Al principio, Aníbal no quería hablar, era algo muy íntimo decía. Sin embargo, no podía verlo así y lo insto a que me cuente el problema y accede. Tengo un grave problema Alejandro –me dice- y no le encuentro solución. ¿Pero por dónde pasa eso de intimidad? –le pregunto- Por mi mujer –me dice- No se por qué, quizás por un concepto machista respiré aliviado, creí que el tema pasaba por haber cambiado su preferencia sexual. ¿Que puede ser tan grave?- Le pregunto – Lo grave es que mi mujer no se siente motivada sexualmente conmigo y yo soy un tipo muy activo. Desde hace años, lo hacemos cada vez menos y muchas de esas veces percibo que lo hace por compromiso, por satisfacerme. -Hasta ahí, no sabía que decirle, menos mal que siguió hablando-. Me le acerco, le digo cosas, trato de tocarla pero me esquiva. Pone la cabeza en la almohada y se duerme y yo quedo con los ojos como dos huevos fritos mirando al techo y como recién sacados de la sartén, recalientes.
¿Intentaste hablarlo con ella? - Le digo - Sí claro muchas veces toque el tema y le explique que me gustaba y que necesitaba tener relaciones más seguidas para que la cosa siga funcionando. -¿Y que te dice? - Pone excusas, me corta con “vos siempre con lo mismo” o “ya me tenes cansada siempre con el mismo tema” pero no encara el problema. – Yo seguía sin saber que decir por lo que le pregunto ¿hablaste de divorcio, no tendrá un amante?-. Si, hablé de divorcio pero me dice que soy un tremendista, y lo de que tenga otro, lo pensé.
En verdad Alejandro, creo que mi mujer no me quiso nunca. Al principio la cosa es llevadera, pero a medida que pasan los años la desazón se acrecienta y el tiempo pone barreras y distancia entre las personas. -¿Pero qué te puede llevar a pensar que tu mujer no te quiera? Pregunto yo como si mi amigo no tuviera suficiente motivo y prueba-. Una vez – me dice- me presenta una amiga, estábamos de novios y la chica le dice “cuidado que este puede ser el último vagón del tren, mejor subite y aprovecha el viaje”. Ella en el andén y yo el último vagón… ¿Qué te parece a vos? ¿No creés que es suficiente motivo para creer que soy eso, solo un vagón? Quizás, su verdadero amor es otro, y esté en su mente porque no creo que tenga un amante, pero sí, alguna decepción amorosa que dejó una cicatriz que jamás cerró. -¿Puede ser che? pregunto- y mirá, la amiga dijo el último vagón lo que me dice que el tren tenía varios más y que alguno de esos la dejó en el andén.

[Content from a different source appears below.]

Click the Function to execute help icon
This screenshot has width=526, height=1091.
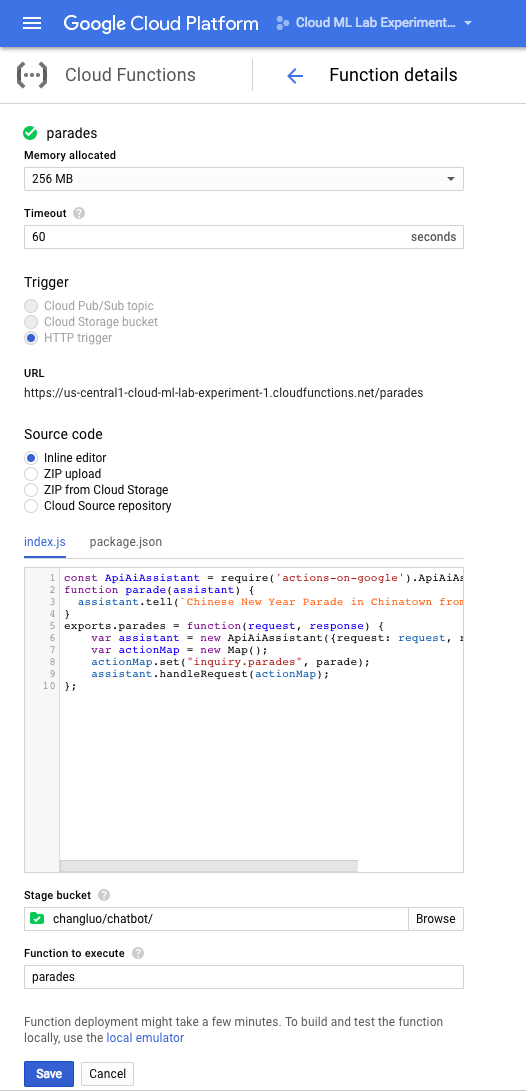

Lo cierto es que yo hoy pago esas consecuencias y ya tomé una decisión, y justamente esa decisión es la que me tiene preocupado y entristecido.
¿Te vas a divorciar? - Le digo con cara de sorpresa -. No – me dice – y se da cuenta de mi cara de desorientado por lo que decide contar más. Lo que voy a hacer Alejandro, es buscarme una amante y satisfacer mis necesidades sexuales y quien no te dice hasta llegue a quererme. Divorciarme no, por mis hijos, no quiero generar un conflicto tan fuerte en sus vidas, pero, no encuentro otra salida Alejandro, ya son años de padecer este encierro sexual y no lo aguanto más. No solo la cosa pasa porque siento que no me quiere y no se motiva, pasa por tener algo de placer y yo lo necesito. La verdad, no podía decirle que no lo hiciera porque era algo madurado con los años, pero hice silencio, aunque en lo más profundo, sentí que si me pasara a mí haría exactamente lo mismo. Una amiga solía decirme “yo a mi gordo lo atiendo seguido y hasta a veces cuando no tengo ganas, pero se que no va a andar buscando afuera nada porque en casa tiene todo”. Y creo que mi amiga tiene razón. Nunca presté mayor atención a esa declamación, pero hoy, que lo veo a Aníbal tan consternado no solo por lo que le pasa sino por la decisión que iba a tomar, veo que el comentario es tan real como el aire que respiro. Pobre Aníbal, se encuentra entre la espada y la pared, al borde del abismo y dispuesto a dar el primer paso, y lo peor, es que yo no podía hacer nada, solo apoyarlo en la decisión.